(Items from a data source)

□ □ □ □ □

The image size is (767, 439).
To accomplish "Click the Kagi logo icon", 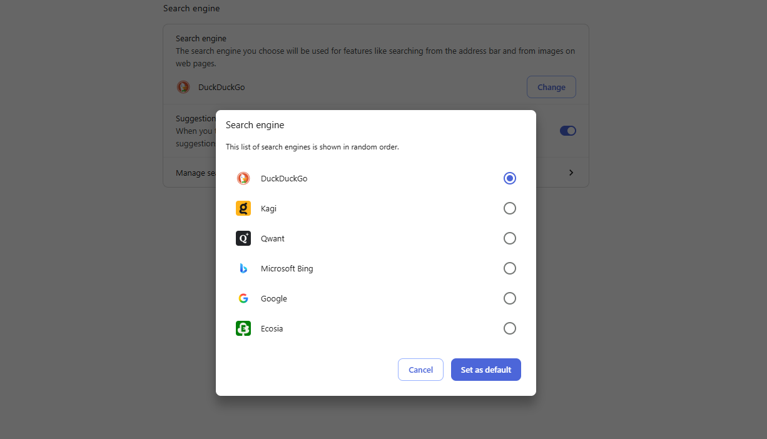I will [243, 208].
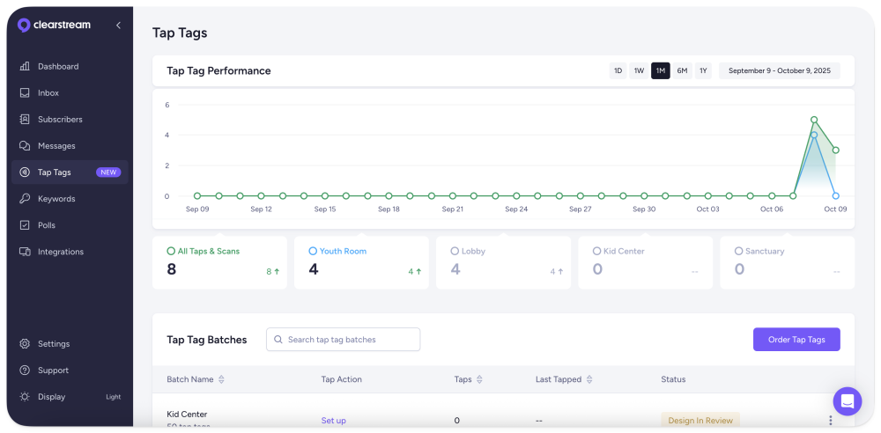Open the Inbox icon in sidebar
This screenshot has width=881, height=433.
25,93
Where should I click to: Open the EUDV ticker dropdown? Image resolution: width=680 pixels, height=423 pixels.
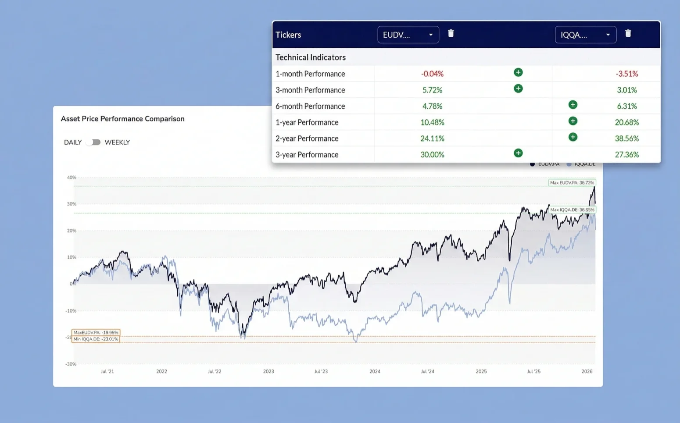pos(408,34)
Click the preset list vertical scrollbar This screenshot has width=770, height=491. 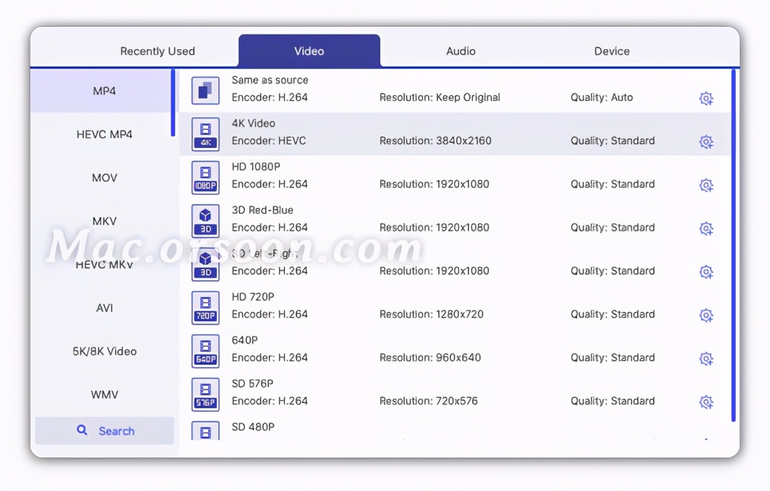pyautogui.click(x=733, y=244)
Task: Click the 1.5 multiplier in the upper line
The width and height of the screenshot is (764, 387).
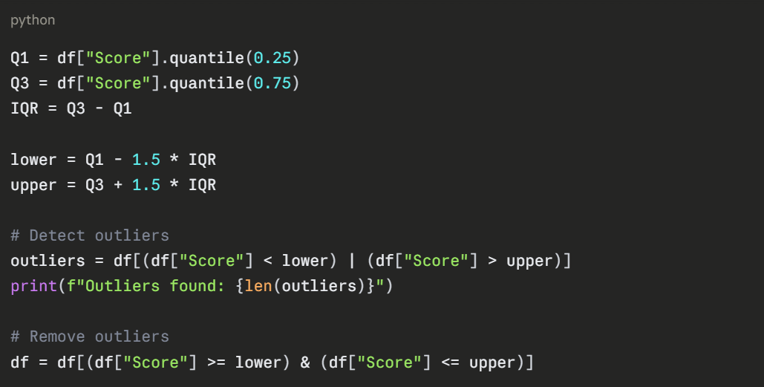Action: pos(146,185)
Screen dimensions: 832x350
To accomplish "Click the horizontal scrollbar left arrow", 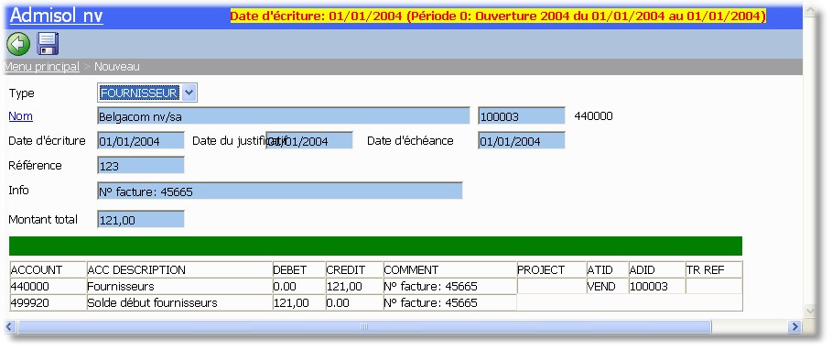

□ □ □ □ □

## DIRECTIONS FOR THIS TASK
Leave out every picture, and write out exactly the lines from the one with "Screen dimensions: 832x350" through the end of the records above, both ends included.

## WRITTEN ANSWER
Screen dimensions: 832x350
To accomplish "Click the horizontal scrollbar left arrow", 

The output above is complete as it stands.